Hoy esta en boga hablar del respeto por la investidura presidencial, por ejemplo, cuando a la vez se omite el dato de quienes deben ser los primeros en impartir ese respeto, que son  nada menos que quienes revisten dicha investidura. Por supuesto que plantear esto es políticamente incorrecto y no congenia con la postura de los acérrimos defensores de lo que en verdad es tan solo el marco de una investidura y no la razón de ser que le da su cuerpo.

La realidad es que si viésemos claramente que un individuo, ocupe el lugar que ocupe y represente el lugar que represente, se transforma en un peligro contra los buenos fines

por los que fueron engendradas las instituciones y en consecuencia contra las propias instituciones, entonces no hay nada de malo en plantear una salida anticipada de aquel que desempeña ese rol nocivo para la sociedad. Es evidente que si una persona hace de ellas una mera fachada despojándola de su razón de ser hasta volverlas, incluso, en contra de la sociedad y de sí mismas, entonces estaríamos viviendo en una tonta paradoja. Hacer del institucionalismo una suerte de fanatismo en donde nada puede objetarse por el solo hecho de provenir de alguien que representa un rol, habiendo que acatar y tolerar cual abnegados, reduciría nuestra especie a su mínima expresión.   

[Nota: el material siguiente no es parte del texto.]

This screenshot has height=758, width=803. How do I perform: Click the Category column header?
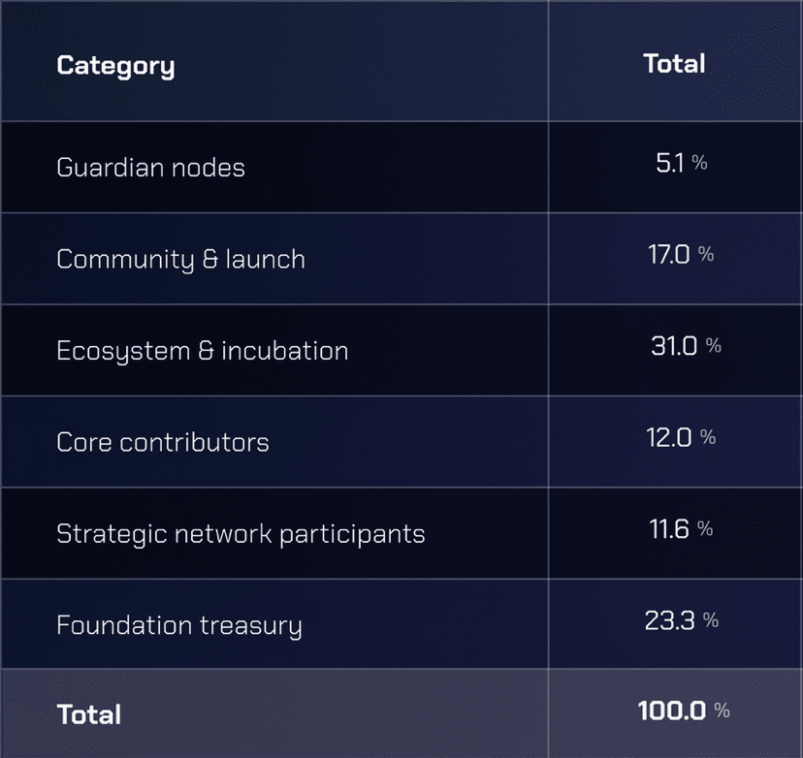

El problema aparente frente a estos planteos es la sobrevaloración del voto, como si éste fuese la única respuesta a todos nuestros problemas. Lo que olvidan quienes así razonan, es que el gobierno de las mayorías, como comúnmente se denomina al sistema de sufragio actual, también puede devenir en tiranía si no se da un fuerte respaldo a la supremacía de la ley.

Aún así hay ejemplos de dictadores provenientes de la voluntad popular. Es por eso que se hace harto necesario entender que ciertos personajes que terminan por ser un flagelo para los pueblos son independientes a la forma de gobierno que se adopte, sino que están sujetos a la infinidad de variables que conlleva la conducta de una determinada sociedad.

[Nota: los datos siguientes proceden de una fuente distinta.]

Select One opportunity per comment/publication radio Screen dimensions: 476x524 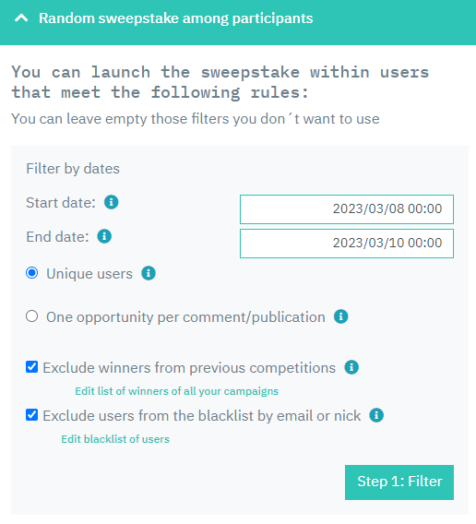tap(32, 316)
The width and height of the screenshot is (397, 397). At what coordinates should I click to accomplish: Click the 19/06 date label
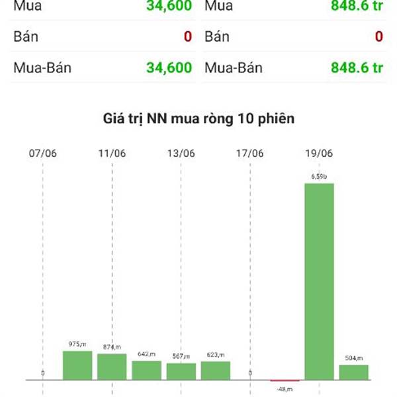click(x=319, y=154)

Defender a capa y espada a un presidente electo por habernos casado con el somero slogan que nos recuerda que es un “elegido del pueblo” sin importar cuantas atrocidades cometa lo que ya pareciera ser un profeta, resulta, indeclinablemente, un acto liso y llano contra el sentido común.   

Nadie plantea mirar con recelo a las instituciones “per se”, sino a aquellos que las corrompen vilmente pese a proclamarse los guardianes de cada bastión de la democracia y la república.

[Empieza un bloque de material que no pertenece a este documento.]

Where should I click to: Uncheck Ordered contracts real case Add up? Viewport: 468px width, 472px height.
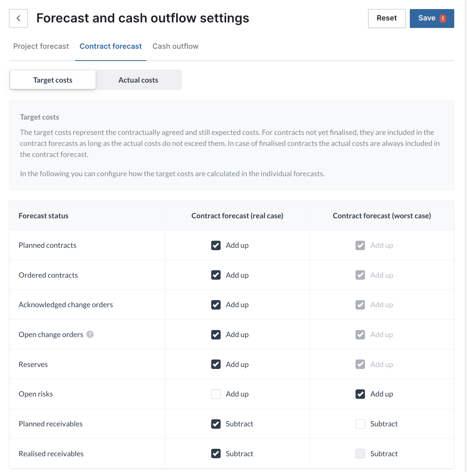(x=216, y=275)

Dijo alguna vez Friedrich Hayek: “Súbitamente empezó a pensarse que el hecho de que el gobierno hubiera quedado sometido al control de la mayoría hacía innecesario mantener sobre él cualquier limitación, por lo que cabía impunemente abandonar todas las salvaguardias constitucionales”. Sin dudas sus palabras están más latentes que nunca en la Latinoamérica actual, donde las limitaciones a los gobiernos no existen y las voces disidentes son acalladas con el peso de la propaganda oficial y sus muchas chicanas. Adjetivaciones como la de fascista o golpista se hacen moneda corriente en las diatribas que proponen quienes blanden las riendas del poder, que se acopian con esta impronta tramposa y maliciosa la ética social. Así han destruido las muchas vertientes que nos legara la mágica aventura de pensar, hoy relegada por un maniqueísmo casi ortodoxo.

A medida que pasan los minutos se torna cada vez más necesario que no caigamos por completo en el letargo intelectual al que quieren someternos. Por ello es que debemos resistir como hombres libres que somos, capaces de discernir que las instituciones no son cavidades vacías sino instrumentos destinados al bienestar de una sociedad. El no comprenderlo hará que vivamos solo de una fachada…un fanatismo sin sentido.